Bob (pictured above) and I were bicycling in 2001 through the lovely wooded hillsides of the Franconia region of Germany, near Bamberg, and we stopped to soak up the countryside and look at a map. While doing so, we were overtaken by a group of five elderly men who we’d passed earlier in the day, before we had lost ground to them while pausing for a brief, restorative beer at one of the area’s many brewpubs.
All spoke English and were eager to exchange information about the immaculately signposted, maintained and dedicated bike route. In addition, as the precursor to a pattern we’ve observed so many times since, they were openly amazed to see Americans of any age riding bicycles in Germany.
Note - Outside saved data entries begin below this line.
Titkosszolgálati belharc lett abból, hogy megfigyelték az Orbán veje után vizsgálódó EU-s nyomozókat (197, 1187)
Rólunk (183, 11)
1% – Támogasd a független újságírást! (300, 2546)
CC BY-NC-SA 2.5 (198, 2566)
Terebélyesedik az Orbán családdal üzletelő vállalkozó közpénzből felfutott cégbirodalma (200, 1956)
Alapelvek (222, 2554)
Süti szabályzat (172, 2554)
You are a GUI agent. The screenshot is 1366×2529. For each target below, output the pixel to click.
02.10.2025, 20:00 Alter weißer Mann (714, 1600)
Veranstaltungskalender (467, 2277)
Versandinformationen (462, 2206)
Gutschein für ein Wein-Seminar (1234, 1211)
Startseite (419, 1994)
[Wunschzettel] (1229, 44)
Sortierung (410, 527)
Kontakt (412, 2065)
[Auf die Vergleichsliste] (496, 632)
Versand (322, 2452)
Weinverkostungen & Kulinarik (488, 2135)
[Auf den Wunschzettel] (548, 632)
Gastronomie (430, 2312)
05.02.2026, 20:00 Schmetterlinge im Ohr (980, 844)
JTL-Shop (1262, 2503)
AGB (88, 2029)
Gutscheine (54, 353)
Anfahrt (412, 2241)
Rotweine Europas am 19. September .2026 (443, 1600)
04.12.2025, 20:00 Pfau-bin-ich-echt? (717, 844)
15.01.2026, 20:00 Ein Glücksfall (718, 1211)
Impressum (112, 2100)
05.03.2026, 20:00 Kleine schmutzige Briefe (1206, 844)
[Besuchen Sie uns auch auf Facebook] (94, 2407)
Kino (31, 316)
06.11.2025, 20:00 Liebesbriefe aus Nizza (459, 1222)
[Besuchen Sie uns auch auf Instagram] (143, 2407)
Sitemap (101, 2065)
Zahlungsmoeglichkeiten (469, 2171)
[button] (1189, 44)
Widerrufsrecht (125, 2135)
It turns out that these well-heeled, multilingual and retired gentlemen were engaged in their 45th annual, several-hundred-kilometers-long bike jaunt in celebration of their university graduating class, and in this instance were making the trip from Frankfurt to Kulmbach – carrying light rear panniers loaded with the basics, traveling 25 to 30 mildly strenuous miles a day, then stopping for hearty meals, local beers and a good night’s sleep at an inn or bed and breakfast.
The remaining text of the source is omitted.